**What is expected:** Return the lines of the material below exactly as they appear, from the line with "The height and width of the screenshot is (600, 800)." to the line with "Action: [171, 305]", including both of those lines.

**Data supplied:**

-=-=-=-=-

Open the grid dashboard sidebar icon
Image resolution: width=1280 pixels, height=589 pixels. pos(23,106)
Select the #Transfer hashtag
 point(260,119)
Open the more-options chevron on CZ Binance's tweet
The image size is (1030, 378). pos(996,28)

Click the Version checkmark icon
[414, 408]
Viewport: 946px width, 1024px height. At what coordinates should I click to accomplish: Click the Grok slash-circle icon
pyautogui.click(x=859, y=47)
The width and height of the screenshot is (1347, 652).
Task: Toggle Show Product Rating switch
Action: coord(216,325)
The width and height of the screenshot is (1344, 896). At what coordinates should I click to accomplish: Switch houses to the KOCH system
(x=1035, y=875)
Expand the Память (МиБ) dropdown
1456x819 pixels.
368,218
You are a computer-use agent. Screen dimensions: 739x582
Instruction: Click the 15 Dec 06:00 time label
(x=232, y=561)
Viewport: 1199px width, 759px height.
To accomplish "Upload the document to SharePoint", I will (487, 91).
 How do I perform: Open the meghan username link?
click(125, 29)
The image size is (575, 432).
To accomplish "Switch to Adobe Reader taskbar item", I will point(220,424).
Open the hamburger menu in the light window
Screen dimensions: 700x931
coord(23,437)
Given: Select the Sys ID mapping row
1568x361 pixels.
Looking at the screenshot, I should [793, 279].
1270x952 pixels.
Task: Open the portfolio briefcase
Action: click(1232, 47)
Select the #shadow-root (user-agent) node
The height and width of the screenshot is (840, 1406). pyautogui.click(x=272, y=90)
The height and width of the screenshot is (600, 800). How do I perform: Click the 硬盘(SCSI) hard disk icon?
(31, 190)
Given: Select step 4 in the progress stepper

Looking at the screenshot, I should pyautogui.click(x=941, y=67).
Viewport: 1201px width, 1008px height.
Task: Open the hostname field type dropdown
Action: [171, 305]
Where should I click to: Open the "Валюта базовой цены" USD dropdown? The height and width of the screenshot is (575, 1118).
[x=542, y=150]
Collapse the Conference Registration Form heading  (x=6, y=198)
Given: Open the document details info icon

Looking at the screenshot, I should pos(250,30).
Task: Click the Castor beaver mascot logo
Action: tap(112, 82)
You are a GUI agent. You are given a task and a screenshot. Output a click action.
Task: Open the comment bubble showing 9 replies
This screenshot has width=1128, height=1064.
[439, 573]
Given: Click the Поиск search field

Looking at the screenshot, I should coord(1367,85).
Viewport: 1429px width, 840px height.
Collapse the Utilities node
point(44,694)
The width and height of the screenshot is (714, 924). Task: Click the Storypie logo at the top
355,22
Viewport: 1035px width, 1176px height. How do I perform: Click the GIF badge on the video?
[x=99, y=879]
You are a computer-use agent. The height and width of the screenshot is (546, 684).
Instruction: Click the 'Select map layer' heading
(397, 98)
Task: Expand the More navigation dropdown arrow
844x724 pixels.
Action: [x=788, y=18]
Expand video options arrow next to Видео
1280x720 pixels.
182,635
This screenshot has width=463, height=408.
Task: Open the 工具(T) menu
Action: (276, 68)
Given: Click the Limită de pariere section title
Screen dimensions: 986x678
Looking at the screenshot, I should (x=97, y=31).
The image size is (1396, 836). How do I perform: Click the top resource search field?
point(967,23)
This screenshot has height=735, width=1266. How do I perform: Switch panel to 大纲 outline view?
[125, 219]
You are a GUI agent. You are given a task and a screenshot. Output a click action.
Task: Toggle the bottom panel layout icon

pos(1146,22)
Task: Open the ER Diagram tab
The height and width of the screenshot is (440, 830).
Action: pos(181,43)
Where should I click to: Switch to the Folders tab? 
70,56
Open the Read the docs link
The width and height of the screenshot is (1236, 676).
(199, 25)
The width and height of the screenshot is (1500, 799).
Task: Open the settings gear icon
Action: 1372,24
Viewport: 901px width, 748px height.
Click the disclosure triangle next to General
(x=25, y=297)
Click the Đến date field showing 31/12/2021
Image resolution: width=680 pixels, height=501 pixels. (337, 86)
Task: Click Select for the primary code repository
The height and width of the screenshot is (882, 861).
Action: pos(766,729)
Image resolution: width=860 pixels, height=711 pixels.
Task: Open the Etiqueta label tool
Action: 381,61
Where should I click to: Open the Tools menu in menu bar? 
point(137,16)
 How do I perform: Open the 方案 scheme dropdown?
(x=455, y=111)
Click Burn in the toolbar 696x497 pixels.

-=-=-=-=-

**Task answer:**
The height and width of the screenshot is (600, 800). How do I perform: Click the 硬盘(SCSI) hard disk icon?
(31, 190)
Given: Select step 4 in the progress stepper

Looking at the screenshot, I should pyautogui.click(x=941, y=67).
Viewport: 1201px width, 1008px height.
Task: Open the hostname field type dropdown
Action: [171, 305]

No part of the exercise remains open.